Created attachment 1165517 [details] error Description of problem: Version-Release number of selected component (if applicable): 5.6.0.0-rc2 How reproducible: 100% Steps to Reproduce: 1.Navigate to compute->clouds->providers 2.From configuration do a amazon cloud provider discovery 3. Actual results: when you do Amazon provider discovery CFME process hit constantly a higher CPU utilization.The UI become unresponsive and proxy error is thrown. see attached screenshot. Expected results: Additional info:
And did you do discovery with public image discovery enabled?
Marcel I have shared the credentials through email. I tried discovery with public image discovery enabled on 5.6.0.10, hitting the same Proxy error.
https://github.com/ManageIQ/manageiq/issues/9253
I'm inclined to mark this as NOTABUG, because for 10+ regions and public image discovery the default appliance simply does not have enough memory. If @gblomqui and @akrol dont step in I'll do so :) My findings: When doing a cloud discovery on amazon with get_public_images: true and instances in 10 regions the discovery will create 10 CloudManagers + 10 NetworkManagers. Every manager starts its RefreshWorker, which scan public_images, see here RAM and swap is depleted, the Ui Worker gets killed, because its unresponsive and it cannot start again, because 60% swap is being used. Because public images are not necessarily available in all regions, we cannot push the refresh of those up to, say, an Amazon provider. We could: wait until skeletor refresh is ready, so we can spread the load better - @Fryguy ? renice RefreshWorkers or increase the timeout for the UiWorker being killed - @jrafanie ? I'm not sure if this might be rather an edge case and we'd say, if you want public images, then you have to have more memory.

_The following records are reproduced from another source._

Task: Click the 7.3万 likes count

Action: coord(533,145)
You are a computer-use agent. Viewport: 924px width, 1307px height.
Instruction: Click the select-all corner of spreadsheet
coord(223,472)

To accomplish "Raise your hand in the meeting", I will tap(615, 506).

I'd say we go for 1. and consider it a rare scenario on an appliance with 8gb ram / 4 cores
I spoke to Brad Ascar and Dan Clarizio about this one and we have to change the process and at a minimum, communicate a warning that this requires more than one appliance to accomodate such a workload. Dan proposed possibly adding the list of regions with checkboxes that the user could select so they only manage what they care about.

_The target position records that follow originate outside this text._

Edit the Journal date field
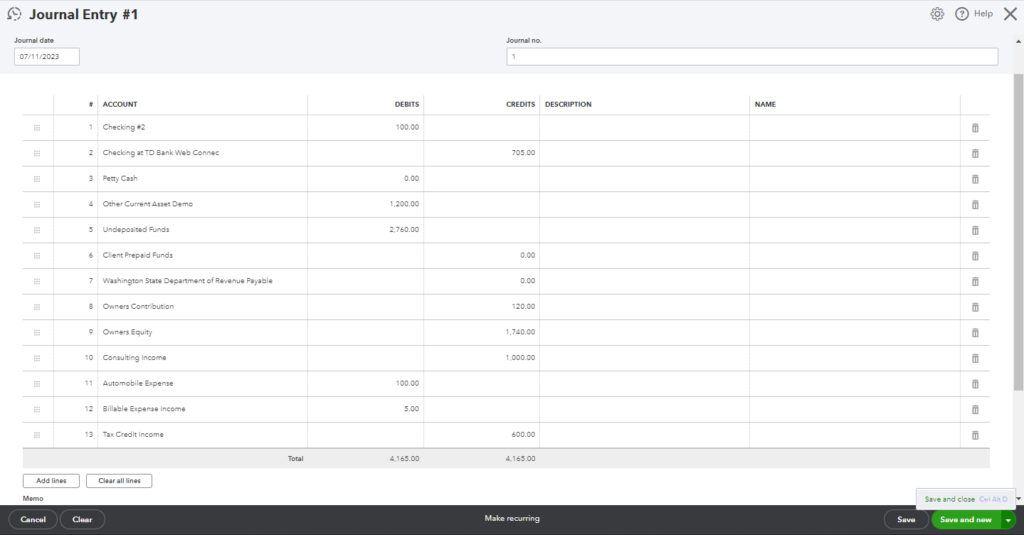 coord(47,57)
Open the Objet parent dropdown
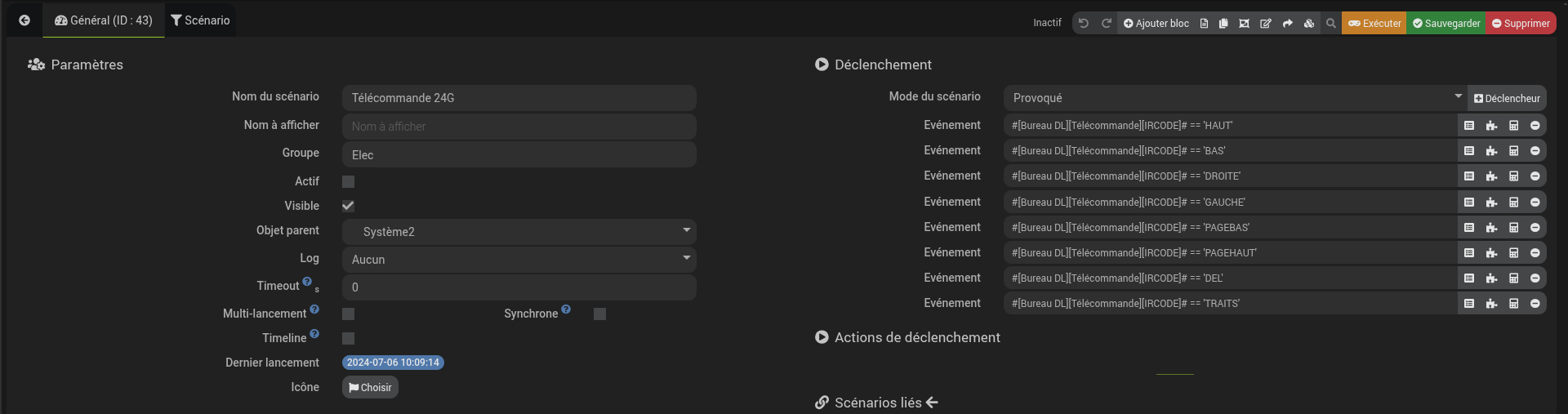 pos(519,232)
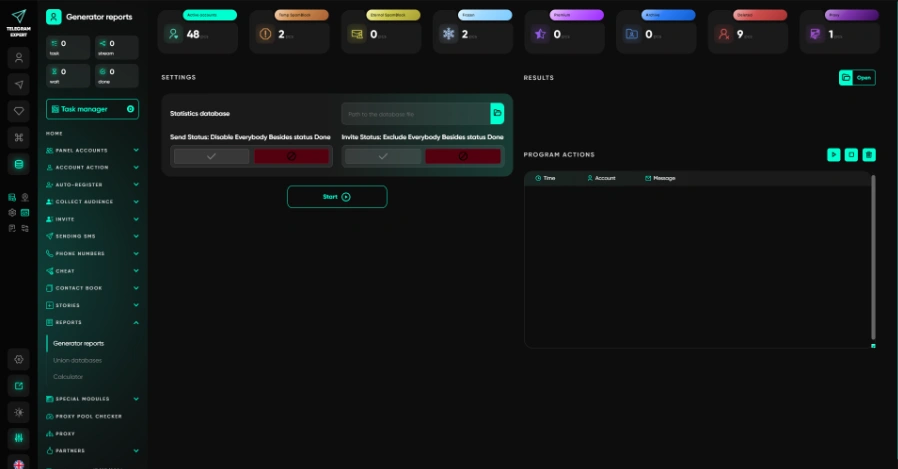The image size is (898, 469).
Task: Click the stop icon in Program Actions
Action: (x=851, y=155)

To shortly summarize: The problem with provider discovery is, that it creates and enables all discovered providers. This means every one has its workers started immediately. This can lead to a drain of resources (mainly memory) if it discovers a lot of providers. Mostly this is the case for AWS users that have vms or templates in a lot of regions. DanC and AdamG and me discussed several solutions to this and found the following as most appropriate. The discovery should create the providers with valid authentication but mark them as disabled. Now the user can manually enable each discovered provider. The process could even be smart and enable all providers if there are only that many that can be handled by the setup. For this we would need the UI to visualize a disabled provider and have a toggle to enable/disable them. The provider side would need to implement that toggle as well. This would not only solve the problem but also add a new feature to the product. Right now we have no way to pause the workers for a provider. The only way would be to add invalid credentials, but even that has been prohibited by the UI. So, if there is a reason for a customer to pause, like a maintenance window, he has no option for that. @jhardy your choice, Mr PM :)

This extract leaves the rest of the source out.